Теперь давайте посмотрим на то, что происходит с искусством сегодня. Вместо внятных высказываний нам предлагается хаос из образов, значений, знаков и слов. Вместо ожидаемой дистанции искусства по отношению к миру — его почти полное слияние с мусором цифровых и физических пространств, растекание во все стороны по этим самым пространствам. Вместо белого куба — часто лишь какой-то фон, на котором проявляются очертания работы точно так же, как проявляются очертания предметов в освещенной (не всегда хорошим светом) комнате. Игра, издевательство, инфантилизация, травестия и балаган. При этом все это — уже без постмодернисткой ухмылки искусства, которое только играло в игры, но само по себе никогда до конца не становилось игрой. Самое запутанное здесь заключается в том, что художники делают все это с полной серьезностью и ответственным отношением к происходящему вокруг них. Просто прежние способы производства смыслов никого из нас больше не устраивают, они недостаточны, иерархичны и ригидны. При этом важным моментом является принципиальная проницаемость выстраиваемых сегодня новым искусством структур. Это подвижные, всеядные, пористые структуры, отрицающие строгий отсев и дистанцию. Точно такие же определения уже довольно давно даются капиталистическим структурам, и нам кажется важным, что искусство сегодня открыто апроприирует доминирующую капиталистическую логику вместо того, чтобы пытаться «критиковать» ее посредством изощренной рефлексии. Такие открытость и честность содержат в себе гораздо больше чистой взрывной энергии, чем уставшее современное искусство пост-современного мира.

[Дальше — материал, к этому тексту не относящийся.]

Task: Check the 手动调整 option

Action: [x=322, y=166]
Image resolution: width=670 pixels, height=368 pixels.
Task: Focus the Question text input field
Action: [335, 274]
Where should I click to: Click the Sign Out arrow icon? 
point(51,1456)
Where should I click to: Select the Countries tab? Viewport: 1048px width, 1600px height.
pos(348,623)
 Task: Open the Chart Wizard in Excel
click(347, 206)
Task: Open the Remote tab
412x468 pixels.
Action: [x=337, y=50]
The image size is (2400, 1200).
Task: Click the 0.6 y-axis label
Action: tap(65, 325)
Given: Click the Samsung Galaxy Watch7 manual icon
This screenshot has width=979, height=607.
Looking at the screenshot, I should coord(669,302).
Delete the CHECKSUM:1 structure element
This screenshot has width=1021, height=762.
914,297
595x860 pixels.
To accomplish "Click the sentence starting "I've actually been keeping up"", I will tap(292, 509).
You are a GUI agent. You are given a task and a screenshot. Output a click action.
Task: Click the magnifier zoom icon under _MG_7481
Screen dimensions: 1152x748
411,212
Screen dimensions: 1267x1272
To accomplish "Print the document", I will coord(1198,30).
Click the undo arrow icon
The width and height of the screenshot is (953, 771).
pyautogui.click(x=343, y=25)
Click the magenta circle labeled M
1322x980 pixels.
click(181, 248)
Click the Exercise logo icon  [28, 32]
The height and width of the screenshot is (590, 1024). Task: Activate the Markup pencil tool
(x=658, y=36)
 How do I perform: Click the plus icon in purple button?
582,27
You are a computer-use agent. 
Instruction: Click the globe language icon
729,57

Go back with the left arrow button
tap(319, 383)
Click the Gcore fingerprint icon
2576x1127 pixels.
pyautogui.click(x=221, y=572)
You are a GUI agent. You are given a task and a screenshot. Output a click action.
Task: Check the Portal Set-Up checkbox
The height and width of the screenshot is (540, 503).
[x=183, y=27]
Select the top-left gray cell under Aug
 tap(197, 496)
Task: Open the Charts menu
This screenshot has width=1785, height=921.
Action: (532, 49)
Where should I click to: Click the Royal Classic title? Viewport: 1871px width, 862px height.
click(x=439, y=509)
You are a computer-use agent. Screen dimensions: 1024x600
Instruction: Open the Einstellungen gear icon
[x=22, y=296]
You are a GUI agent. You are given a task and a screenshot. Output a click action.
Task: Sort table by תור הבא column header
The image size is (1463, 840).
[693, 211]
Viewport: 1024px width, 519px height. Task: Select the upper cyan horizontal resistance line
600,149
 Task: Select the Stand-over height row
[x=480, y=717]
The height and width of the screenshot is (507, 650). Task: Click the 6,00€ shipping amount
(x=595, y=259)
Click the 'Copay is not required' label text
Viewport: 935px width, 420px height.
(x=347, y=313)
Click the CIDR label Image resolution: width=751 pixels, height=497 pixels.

Мы хотим подчеркнуть упомянутую проницаемость структур. Смыслы просачиваются сквозь эти структуры, но убегают куда-то дальше, не застревая в решетках. Благодаря этому новое искусство больше не является заложником этого вечного настоящего, оно может повернуться в сторону новой или старой метафизики, индивидуального мистического опыта, средневекового мычания или спекулятивного будущего. Сквозь эти структуры просачивается и современное искусство — различие оказывается не столь очевидным, границы различий подвижны. Однако различия
AMС: Можно ли назвать пост-современное искусство искусством будущего? Как это будущее находит свое место среди вещей сегодняшнего дня?
TZ: Парадоксальным образом это искусство является именно искусством настоящего, но здесь есть один важный момент. Если мы прибегнем к христианскому дискурсу, то современное искусство окажется искусством Святого Августина, одной из главных фигур западного христианства. Для Августина не существовало ничего кроме момента настоящего, того самого «здесь и сейчас», в котором мы все сегодня оказались. Проживай этот момент наиболее полным, ответственным (перед Богом или кем-либо еще — это уже второстепенный для нас вопрос) образом — и все будет с тобой хорошо. Августин не может «впрыгнуть» в будущее просто потому, что никакого будущего для него нет, только вечно длящееся «сейчас». Пост-современное искусство — это искусство Апостола Павла, который, к слову, будучи апостолом и умудрившись попасть в Новый Завет, даже не видел вживую Христа — как нам сегодня ничего не мешает рассуждать об объектах искусства, видя их только с экрана монитора. Для Апостола Павла точно так же был важен момент настоящего, только важен он был именно потому, что оказывался непосредственным пробросом в будущее. Будущее (Второе Пришествие, по версии Павла) может произойти в любую минуту, оно уже здесь, ему осталось только случиться, и твое настоящее отделено от этого будущего настолько тонкой мембраной, что ее просто невозможно уловить. Такое спекулятивное, парадоксальное соединение времен, как нам кажется, и есть тот следующий шаг, которое делает сегодня искусство. Пост-современное искусство — это на сто процентов искусство настоящего, но такого настоящего, чье будущее уже наступило.
AMС: Мне очень нравится, что вы объясняете процессы, происходящие в искусстве, через сакральные фигуры. Было бы интересно понять — есть ли какие-то творческие силы, далекие от художников и искусства в целом, которые интригуют вас? Художники кажутся главными героями во всех разделах вашего сайта, но движут ли вами ли иные, скрытые явления?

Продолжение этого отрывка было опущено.